Within the entries that follow, show each line where the word "agent" occurs.

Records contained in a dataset
____

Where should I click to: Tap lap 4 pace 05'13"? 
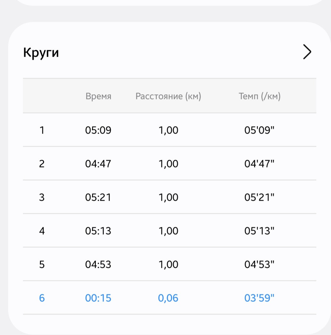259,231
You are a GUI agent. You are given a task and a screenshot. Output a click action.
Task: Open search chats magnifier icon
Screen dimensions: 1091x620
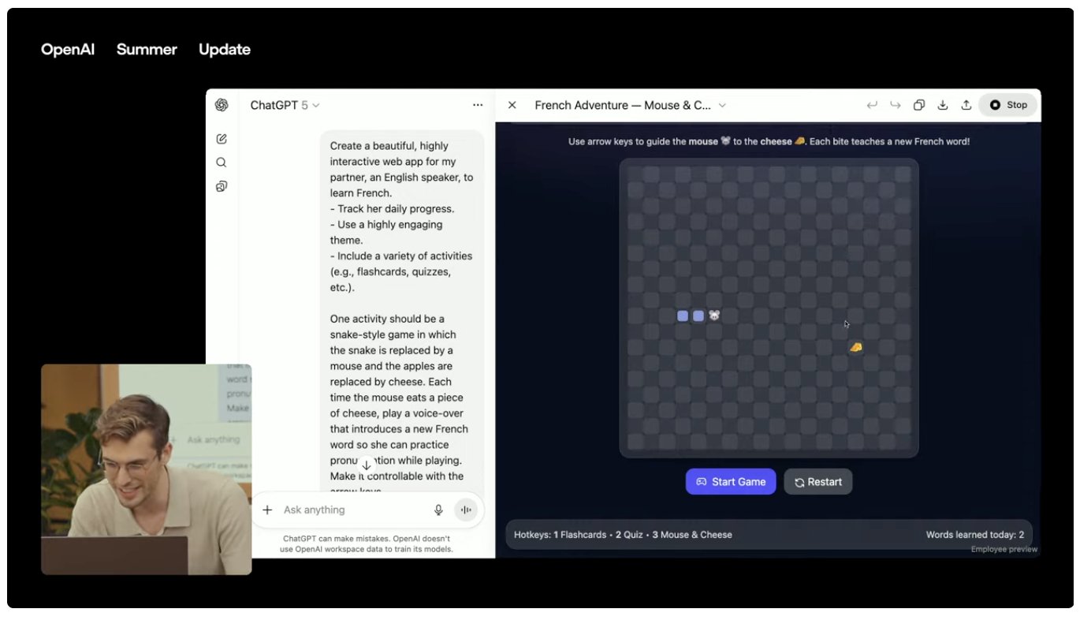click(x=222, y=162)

____

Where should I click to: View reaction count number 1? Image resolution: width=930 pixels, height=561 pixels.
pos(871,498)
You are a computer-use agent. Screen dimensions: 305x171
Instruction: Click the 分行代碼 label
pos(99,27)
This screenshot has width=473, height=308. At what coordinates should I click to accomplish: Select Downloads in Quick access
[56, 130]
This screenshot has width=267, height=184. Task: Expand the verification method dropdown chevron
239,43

____

- _SOLUTION FOR THIS TASK_:
You are a GUI agent. You are given a task and a screenshot. Output a click action.
You are a computer-use agent. Screen dimensions: 305x171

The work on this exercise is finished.